Seq Language Grammar

This document provides a formal EBNF grammar specification for the Seq programming language.

Notation

| - alternation
[ ] - optional (0 or 1)
{ } - repetition (0 or more)
( ) - grouping
"..." - literal terminal
UPPERCASE - lexical tokens
lowercase - grammar rules

Grammar

Top-Level Structure

program         = { include | union_def | word_def } ;

include         = "include" include_path ;
include_path    = "std" ":" IDENT
                | "ffi" ":" IDENT
                | STRING ;

Union Types (Algebraic Data Types)

union_def       = "union" UPPER_IDENT "{" { union_variant } "}" ;
union_variant   = UPPER_IDENT [ "{" field_list "}" ] ;
field_list      = [ field { "," field } [ "," ] ] ;
field           = IDENT ":" type_name ;

Word Definitions

word_def        = ":" IDENT [ stack_effect ] { statement } ";" ;

stack_effect    = "(" type_list "--" type_list [ "|" effect_annotation { effect_annotation } ] ")" ;
effect_annotation = "Yield" type ;
type_list       = [ row_var ] { type } ;
row_var         = ".." ROW_VAR_NAME ;

type            = base_type
                | type_var
                | quotation_type
                | closure_type ;

base_type       = "Int" | "Float" | "Bool" | "String" ;
type_var        = UPPER_IDENT ;
quotation_type  = "[" type_list "--" type_list "]" ;
closure_type    = "Closure" "[" type_list "--" type_list "]" ;

type_var must not be the literal token Quotation: the parser rejects it explicitly with a hint pointing at the [ .. -- .. ] syntax. The name Closure is also reserved — it’s handled as the start of closure_type, not as a type variable.

Aim of the task: According to the Seq grammar specification, what does the parser do when a type variable is the literal token Quotation? The records that come next are separate material, apart from the Seq grammar specification.

Material:
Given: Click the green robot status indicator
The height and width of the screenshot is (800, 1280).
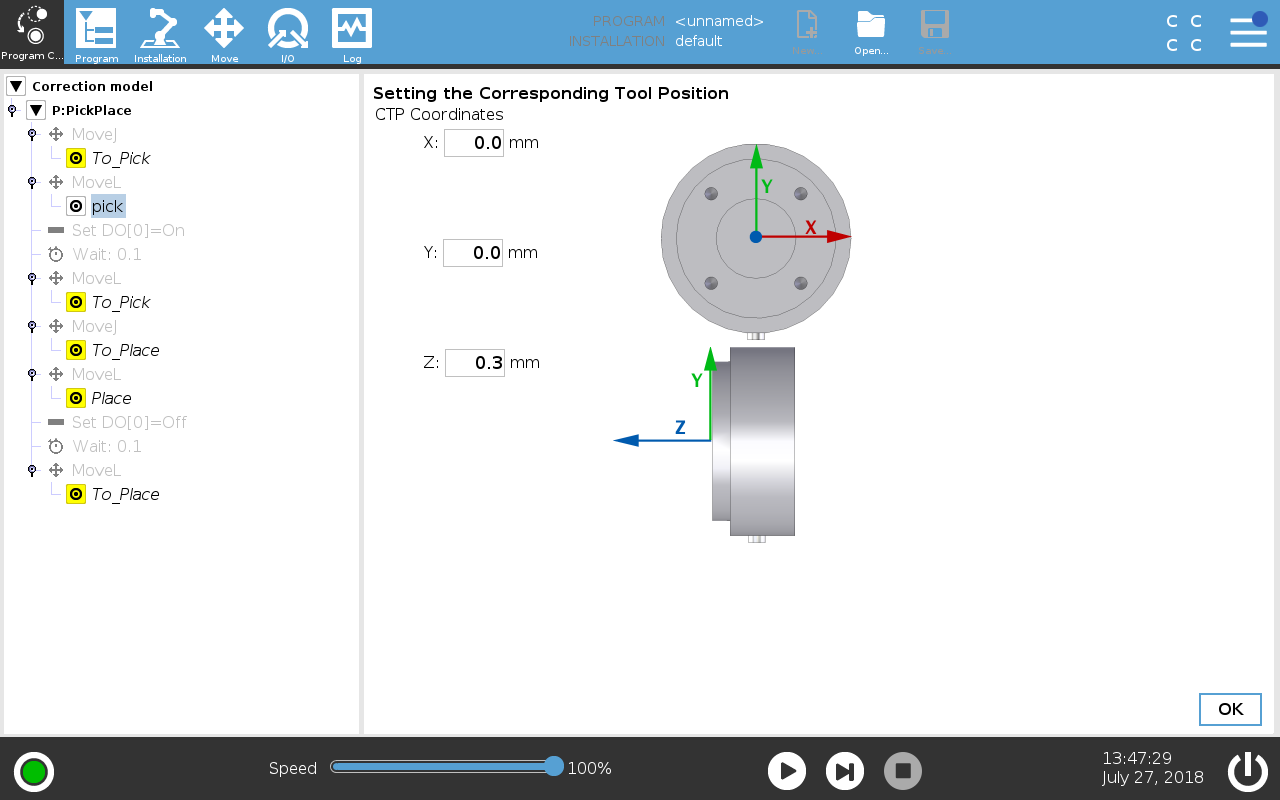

* * *

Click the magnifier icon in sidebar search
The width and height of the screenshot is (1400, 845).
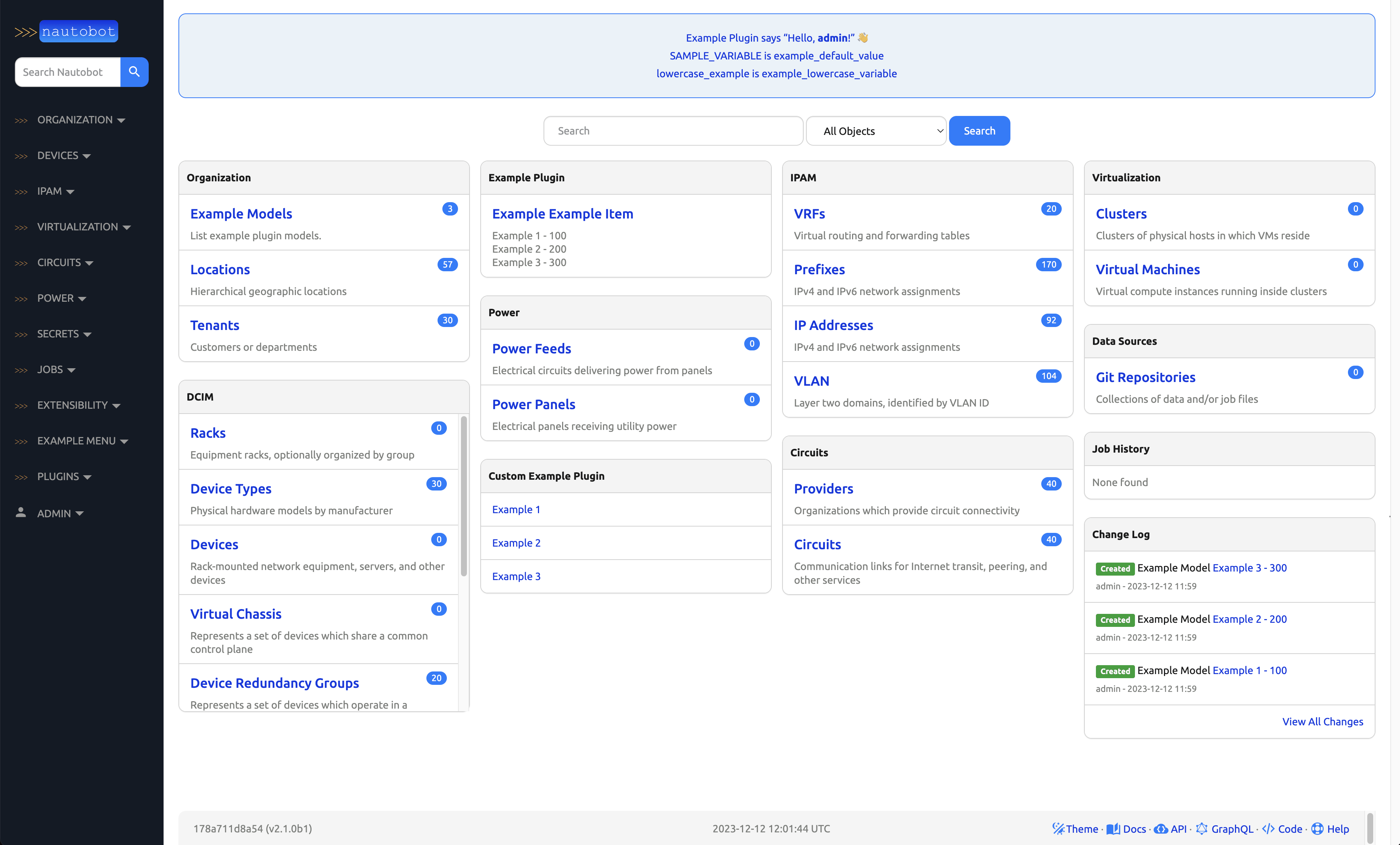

Output for this exercise: It rejects it explicitly, with a hint pointing at the [ .. -- .. ] syntax.